Torque can be another tricky factor. In the metric system, it is expressed as the Newton-meter (N-m). In the English system, it's either the ounce-inch or pound-foot. The metric units for linear and torsional stiffness are Newton/meter (N/m) and Newton/meters/radian (N/m/rad), respectively.
It's Hard Using Soft Metrics
People in the U.S. are far more familiar with inches and pounds then they are millimeters and kilograms. They don't know the length of 100 mm (about 4 in.) or the weight of 200 g (just under 1/2 lb.) Many find it too taxing and confusing to convert back and forth between systems. Until people build the same awareness with metric that they currently enjoy with English measurements their reluctance to use metric remains.
Federal rules promoting the use of metric measurements haven't helped. Because of the U.S. executive order, U.S. engineers and designers often convert components built in English dimensions to metric measurements without actually doing anything in true metric sizes. Federal contracts require bidders to use metric products measured in rounded units. For example, 300 mm represents 12 in. rather than the exact measurement of 304.8 mm. Some bidding groups state this rule is imposed only to achieve rounded numbers. But, if sent overseas for fabrication the product returns 11.81 in. long. Products built exactly to rounded metric sizes like 300 mm are called hard metric products.
Hard metric production forces manufacturers to retool and may require additional investments in new capital equipment. To minimize these extra costs U.S. manufacturers specify soft metric values. Soft metric values are the exact metric equivalent to the American size. An 8 X 8 X 16-in. concrete masonry block is spec'd as 203 X 203 X 406 mm in soft metric values. The same block in hard metric would be 200 X 200 X 400 mm and thus slightly smaller. U.S. manufacturers use soft metric measurements to "go metric" without changing the current size of their product.
Use of soft metrics is not a proper course of action. Users must know the correct conversion factor for the soft metric value. For example, the SI system has specific values for converting weight (or mass) and force. Engineers may also change the accuracy of a value during the conversion to one the part hadn't originally possessed. Every country except the U.S. works in hard metric values.
A brief history of METRICS
The Metric system of measurement emerged in 1790 when French scholars set about defining standard units of measure. In fact, guillotine blades used during the French revolution were measured in centimeters, not inches. Common units of measure for commercial needs along with Napoleon and his soldiers helped carry the new system throughout Europe.

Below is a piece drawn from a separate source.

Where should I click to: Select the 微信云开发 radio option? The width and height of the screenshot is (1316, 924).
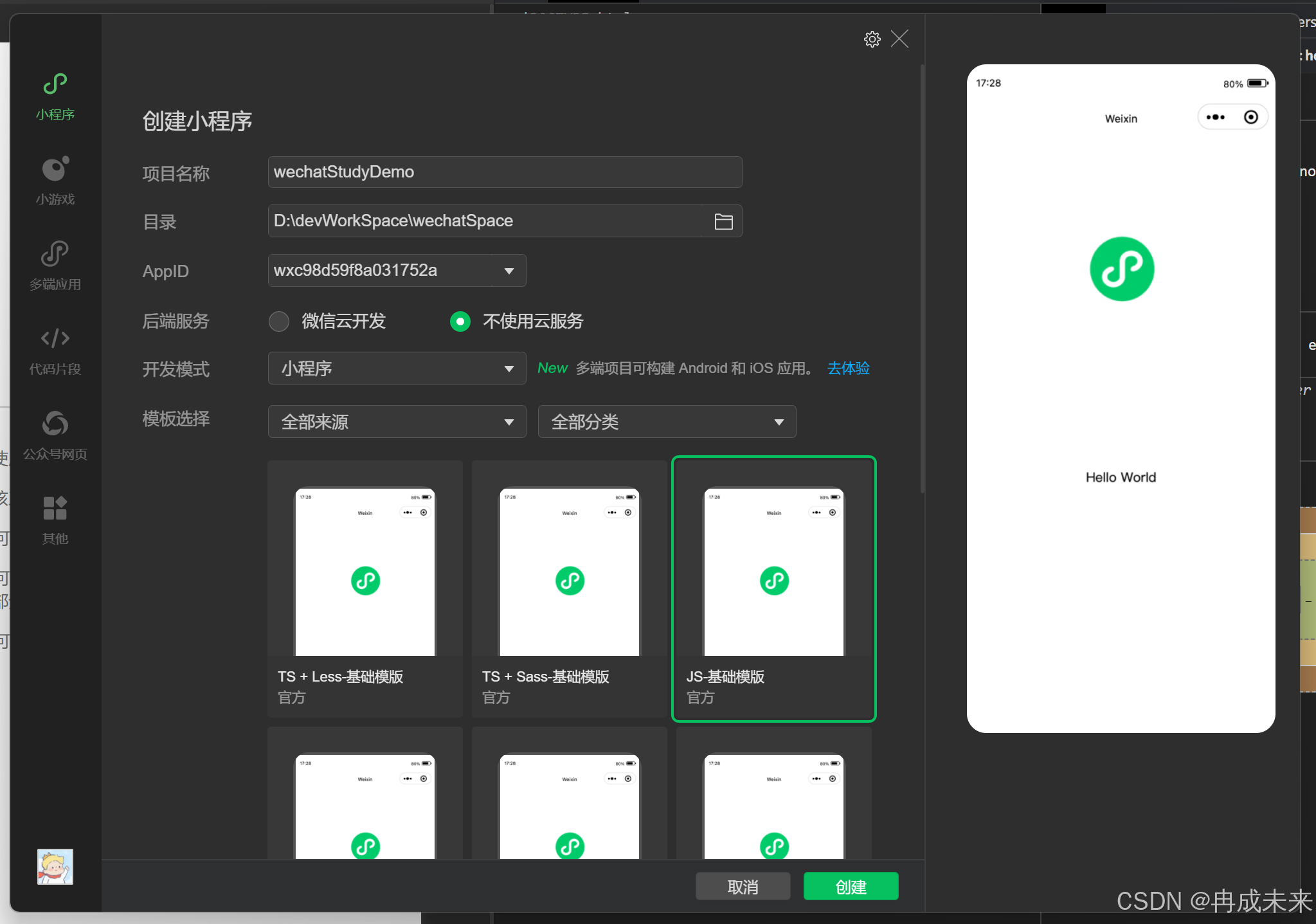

In 1789 the first congress of the U.S. debated a national system of weights and measures. Thomas Jefferson, then the first Secretary of State, submitted a proposal for a decimal-based system with a mix of units. His basic unit of measure for distance was the foot, which was slightly less than the traditional foot. Each foot was divided into 10 in. Each inch was divided into 10 lines. And each line into 10 points. Other interesting measurements
in his proposal included the decade, equal to 10 ft; the road at 100 ft; a furlong equaled 1,000 ft; the mile became 10,000 ft. After some debate Congress did what they do best nothing leaving the U.S. with a system of carryovers from English weights and measures.
It wasn't until 1866 that Congress legalized the use of the metric system. But businesses did not convert. More than a century later the Metric Conversion Act of 1975 was passed to help jump start voluntary adoption of the metric system by businesses. Few did. In 1988 Congress tried again with the Omnibus Trade and Competitiveness Act. The act mandated all federal agencies specify values in metric units when purchasing materials and equipment. President Bush issued an executive order on the use of metric measurements within the U.S. in 1991. Current U.S. law strongly supports business and industry conversion to metric units; but the ruling is not mandatory in the private sector.